Assigned task:
Produce as output only the lines below starting at the line with "Recuperatori di calore ERV DX (667, 522)" and continuing through the line with "CLIMATIZZAZIONE (395, 427)", each one exactly as written.

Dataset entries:
# # #

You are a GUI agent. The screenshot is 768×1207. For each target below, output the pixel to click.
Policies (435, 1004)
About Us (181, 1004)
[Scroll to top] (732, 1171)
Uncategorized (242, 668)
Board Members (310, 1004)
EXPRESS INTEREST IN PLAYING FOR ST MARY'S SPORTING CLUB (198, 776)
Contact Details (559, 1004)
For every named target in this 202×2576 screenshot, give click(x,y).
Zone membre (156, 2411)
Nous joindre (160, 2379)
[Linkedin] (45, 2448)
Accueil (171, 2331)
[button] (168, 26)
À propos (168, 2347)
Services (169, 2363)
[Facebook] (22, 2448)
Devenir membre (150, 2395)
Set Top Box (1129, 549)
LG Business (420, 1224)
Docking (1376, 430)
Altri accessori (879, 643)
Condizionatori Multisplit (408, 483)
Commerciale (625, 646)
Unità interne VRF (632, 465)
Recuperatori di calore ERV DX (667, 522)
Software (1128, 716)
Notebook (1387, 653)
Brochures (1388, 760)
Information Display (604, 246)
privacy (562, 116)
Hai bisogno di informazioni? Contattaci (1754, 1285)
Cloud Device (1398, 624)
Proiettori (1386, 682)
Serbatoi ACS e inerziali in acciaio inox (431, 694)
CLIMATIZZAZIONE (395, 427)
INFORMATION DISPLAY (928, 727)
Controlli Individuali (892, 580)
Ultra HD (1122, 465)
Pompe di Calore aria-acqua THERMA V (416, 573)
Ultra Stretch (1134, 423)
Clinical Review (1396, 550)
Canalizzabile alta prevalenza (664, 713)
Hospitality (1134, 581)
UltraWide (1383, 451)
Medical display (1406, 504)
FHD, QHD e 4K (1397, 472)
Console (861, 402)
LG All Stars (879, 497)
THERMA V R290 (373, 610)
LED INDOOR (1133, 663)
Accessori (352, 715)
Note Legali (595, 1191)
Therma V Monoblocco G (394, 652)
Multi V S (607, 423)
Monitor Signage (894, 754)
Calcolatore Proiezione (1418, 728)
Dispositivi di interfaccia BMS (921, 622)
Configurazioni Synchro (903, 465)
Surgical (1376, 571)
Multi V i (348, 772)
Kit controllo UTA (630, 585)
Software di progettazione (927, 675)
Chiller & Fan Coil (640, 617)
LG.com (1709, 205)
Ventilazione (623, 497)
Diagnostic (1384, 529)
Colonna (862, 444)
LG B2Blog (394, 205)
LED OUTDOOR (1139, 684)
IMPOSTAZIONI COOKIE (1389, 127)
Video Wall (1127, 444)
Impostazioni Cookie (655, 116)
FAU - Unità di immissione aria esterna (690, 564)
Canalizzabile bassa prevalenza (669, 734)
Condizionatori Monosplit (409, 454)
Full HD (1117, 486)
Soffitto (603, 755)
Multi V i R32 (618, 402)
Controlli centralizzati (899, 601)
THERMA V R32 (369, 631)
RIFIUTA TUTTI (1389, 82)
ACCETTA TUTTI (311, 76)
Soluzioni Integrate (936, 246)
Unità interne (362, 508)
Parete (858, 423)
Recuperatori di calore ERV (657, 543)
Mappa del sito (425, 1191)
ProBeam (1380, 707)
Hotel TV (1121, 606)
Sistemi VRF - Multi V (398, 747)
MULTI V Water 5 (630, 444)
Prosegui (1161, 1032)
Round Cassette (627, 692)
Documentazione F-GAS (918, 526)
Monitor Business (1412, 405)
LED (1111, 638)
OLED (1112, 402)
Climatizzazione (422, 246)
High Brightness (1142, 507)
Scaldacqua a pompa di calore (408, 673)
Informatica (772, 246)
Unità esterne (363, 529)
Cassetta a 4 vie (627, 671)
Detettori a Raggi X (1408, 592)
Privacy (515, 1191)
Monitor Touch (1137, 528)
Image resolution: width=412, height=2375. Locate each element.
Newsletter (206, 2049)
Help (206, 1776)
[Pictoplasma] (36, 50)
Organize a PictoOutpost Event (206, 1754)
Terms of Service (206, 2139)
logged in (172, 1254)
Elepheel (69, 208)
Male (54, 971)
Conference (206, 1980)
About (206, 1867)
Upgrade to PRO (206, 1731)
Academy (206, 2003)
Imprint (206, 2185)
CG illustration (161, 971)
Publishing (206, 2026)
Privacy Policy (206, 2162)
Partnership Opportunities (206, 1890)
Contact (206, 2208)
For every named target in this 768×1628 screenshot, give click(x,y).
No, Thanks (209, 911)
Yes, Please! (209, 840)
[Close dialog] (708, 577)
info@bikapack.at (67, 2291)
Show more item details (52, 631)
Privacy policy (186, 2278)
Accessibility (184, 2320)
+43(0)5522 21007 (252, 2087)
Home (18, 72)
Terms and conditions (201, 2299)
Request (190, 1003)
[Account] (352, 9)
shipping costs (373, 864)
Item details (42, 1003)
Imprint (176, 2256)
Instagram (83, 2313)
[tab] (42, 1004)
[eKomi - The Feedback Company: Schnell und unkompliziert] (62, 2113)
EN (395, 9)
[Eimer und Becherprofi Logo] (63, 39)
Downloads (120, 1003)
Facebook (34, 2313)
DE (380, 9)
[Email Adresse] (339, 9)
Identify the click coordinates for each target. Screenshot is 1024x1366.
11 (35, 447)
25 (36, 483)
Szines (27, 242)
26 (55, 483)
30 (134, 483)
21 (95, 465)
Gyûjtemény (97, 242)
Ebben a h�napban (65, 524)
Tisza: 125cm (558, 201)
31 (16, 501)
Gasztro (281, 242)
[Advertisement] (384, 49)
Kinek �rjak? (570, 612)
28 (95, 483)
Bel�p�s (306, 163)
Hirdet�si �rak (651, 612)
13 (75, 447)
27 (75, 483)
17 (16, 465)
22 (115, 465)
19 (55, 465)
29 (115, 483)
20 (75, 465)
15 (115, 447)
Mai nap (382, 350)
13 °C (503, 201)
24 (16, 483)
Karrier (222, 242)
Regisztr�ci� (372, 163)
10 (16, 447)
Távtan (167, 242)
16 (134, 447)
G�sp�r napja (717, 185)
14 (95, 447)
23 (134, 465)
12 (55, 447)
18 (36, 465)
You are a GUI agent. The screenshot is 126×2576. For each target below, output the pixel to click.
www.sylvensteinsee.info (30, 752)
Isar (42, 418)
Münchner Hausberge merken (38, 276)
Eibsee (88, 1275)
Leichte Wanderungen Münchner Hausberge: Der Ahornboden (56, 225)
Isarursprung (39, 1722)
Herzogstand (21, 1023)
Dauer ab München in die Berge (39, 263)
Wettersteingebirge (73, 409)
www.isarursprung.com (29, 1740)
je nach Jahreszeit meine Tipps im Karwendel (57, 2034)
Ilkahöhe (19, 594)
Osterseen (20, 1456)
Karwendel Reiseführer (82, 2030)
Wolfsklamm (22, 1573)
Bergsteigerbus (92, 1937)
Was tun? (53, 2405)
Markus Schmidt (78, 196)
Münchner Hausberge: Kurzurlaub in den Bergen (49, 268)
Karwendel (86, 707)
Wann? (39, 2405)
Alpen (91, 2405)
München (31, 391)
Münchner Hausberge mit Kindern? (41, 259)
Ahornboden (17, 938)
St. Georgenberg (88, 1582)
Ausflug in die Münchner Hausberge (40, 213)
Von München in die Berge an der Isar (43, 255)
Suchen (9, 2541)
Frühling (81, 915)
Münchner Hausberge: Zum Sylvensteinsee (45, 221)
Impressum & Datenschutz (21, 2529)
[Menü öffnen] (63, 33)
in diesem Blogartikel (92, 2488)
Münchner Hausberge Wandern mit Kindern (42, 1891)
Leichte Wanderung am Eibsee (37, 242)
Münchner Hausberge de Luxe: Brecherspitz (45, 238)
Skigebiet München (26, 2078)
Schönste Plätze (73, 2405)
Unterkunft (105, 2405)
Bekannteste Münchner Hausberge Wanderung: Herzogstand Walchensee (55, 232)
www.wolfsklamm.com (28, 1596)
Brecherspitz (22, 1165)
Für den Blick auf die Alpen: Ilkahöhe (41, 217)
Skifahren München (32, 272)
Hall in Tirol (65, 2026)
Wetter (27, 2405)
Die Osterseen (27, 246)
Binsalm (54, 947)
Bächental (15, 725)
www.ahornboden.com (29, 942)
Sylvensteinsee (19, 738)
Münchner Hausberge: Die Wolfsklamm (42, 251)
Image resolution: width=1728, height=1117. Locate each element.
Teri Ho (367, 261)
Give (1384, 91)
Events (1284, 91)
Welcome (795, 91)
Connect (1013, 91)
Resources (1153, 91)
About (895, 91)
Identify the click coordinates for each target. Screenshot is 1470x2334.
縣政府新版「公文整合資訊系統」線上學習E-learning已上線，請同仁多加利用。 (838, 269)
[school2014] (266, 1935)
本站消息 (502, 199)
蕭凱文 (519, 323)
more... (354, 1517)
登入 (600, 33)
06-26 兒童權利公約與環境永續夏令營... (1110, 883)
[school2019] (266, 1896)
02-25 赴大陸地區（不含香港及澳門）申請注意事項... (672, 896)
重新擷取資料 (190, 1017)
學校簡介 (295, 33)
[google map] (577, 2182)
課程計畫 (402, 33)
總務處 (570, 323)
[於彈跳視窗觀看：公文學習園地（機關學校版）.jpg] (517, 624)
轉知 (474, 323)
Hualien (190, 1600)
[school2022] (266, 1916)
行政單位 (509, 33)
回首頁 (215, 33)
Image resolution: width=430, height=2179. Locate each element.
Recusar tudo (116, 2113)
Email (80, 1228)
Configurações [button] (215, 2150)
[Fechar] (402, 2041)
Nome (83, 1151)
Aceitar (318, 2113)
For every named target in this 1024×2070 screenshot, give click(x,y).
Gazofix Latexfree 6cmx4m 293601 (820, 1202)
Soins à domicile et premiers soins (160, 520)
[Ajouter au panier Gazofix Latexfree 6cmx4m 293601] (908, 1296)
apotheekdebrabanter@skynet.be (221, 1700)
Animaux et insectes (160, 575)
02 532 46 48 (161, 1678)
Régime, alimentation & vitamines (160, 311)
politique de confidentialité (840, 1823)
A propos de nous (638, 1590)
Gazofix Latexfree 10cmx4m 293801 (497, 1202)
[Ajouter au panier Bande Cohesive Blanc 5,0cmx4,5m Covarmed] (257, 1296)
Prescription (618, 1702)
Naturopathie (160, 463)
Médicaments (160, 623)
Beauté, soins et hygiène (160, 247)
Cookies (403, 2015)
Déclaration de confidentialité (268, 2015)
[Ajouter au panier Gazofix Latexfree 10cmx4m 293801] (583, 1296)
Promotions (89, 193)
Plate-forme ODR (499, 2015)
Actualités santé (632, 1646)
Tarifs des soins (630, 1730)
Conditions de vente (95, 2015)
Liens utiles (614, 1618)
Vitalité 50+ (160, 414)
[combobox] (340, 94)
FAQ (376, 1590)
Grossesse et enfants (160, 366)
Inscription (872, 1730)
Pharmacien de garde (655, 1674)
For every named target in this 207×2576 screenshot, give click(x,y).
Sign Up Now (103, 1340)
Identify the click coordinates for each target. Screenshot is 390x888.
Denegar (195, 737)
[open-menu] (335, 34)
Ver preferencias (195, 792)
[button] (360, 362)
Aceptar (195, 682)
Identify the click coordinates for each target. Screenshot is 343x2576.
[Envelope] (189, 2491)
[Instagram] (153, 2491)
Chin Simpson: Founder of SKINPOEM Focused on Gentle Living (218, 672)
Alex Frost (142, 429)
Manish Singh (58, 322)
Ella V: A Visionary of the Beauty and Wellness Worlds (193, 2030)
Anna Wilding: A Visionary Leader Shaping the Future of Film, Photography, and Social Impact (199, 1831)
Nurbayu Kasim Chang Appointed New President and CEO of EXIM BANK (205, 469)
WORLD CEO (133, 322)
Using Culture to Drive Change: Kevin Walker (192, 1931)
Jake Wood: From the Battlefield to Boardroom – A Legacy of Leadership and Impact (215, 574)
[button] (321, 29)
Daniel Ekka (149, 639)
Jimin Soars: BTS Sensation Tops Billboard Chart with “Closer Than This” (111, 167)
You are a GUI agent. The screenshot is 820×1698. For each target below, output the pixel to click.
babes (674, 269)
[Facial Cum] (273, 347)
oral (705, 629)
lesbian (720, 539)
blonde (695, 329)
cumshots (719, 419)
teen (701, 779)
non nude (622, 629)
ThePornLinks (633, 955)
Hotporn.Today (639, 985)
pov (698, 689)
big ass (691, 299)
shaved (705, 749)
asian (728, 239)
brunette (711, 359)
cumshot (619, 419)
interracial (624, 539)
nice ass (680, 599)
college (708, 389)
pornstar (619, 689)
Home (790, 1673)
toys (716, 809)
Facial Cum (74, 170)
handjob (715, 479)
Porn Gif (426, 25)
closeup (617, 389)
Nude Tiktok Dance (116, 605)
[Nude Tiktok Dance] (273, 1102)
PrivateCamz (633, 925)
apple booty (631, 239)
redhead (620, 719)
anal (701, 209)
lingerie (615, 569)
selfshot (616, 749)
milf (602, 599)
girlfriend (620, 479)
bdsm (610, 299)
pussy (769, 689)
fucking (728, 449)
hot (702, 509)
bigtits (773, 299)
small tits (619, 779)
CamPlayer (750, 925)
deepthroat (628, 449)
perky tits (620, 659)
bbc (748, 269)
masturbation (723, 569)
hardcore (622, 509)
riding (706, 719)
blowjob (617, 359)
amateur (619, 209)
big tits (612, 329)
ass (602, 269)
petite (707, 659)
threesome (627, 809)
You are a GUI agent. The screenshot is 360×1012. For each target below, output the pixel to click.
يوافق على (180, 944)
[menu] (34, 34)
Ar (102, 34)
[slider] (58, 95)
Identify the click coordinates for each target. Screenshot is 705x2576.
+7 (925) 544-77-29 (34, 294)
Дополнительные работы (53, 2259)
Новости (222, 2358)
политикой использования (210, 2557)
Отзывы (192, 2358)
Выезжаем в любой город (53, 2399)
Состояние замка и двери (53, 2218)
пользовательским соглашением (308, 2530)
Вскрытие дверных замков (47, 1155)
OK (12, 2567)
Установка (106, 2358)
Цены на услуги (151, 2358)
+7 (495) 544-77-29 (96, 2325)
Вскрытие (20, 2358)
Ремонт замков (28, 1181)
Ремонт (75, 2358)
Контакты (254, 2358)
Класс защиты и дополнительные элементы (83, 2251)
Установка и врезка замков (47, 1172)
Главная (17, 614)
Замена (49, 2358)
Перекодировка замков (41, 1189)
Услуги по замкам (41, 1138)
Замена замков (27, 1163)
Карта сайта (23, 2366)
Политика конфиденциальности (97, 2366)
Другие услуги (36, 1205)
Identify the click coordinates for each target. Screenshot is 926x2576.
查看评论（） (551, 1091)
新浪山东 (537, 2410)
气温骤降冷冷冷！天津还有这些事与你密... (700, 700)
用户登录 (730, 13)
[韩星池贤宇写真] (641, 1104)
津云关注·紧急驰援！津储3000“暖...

# # #

Response to the exercise:
Recuperatori di calore ERV DX (667, 522)
Software (1128, 716)
Notebook (1387, 653)
Brochures (1388, 760)
Information Display (604, 246)
privacy (562, 116)
Hai bisogno di informazioni? Contattaci (1754, 1285)
Cloud Device (1398, 624)
Proiettori (1386, 682)
Serbatoi ACS e inerziali in acciaio inox (431, 694)
CLIMATIZZAZIONE (395, 427)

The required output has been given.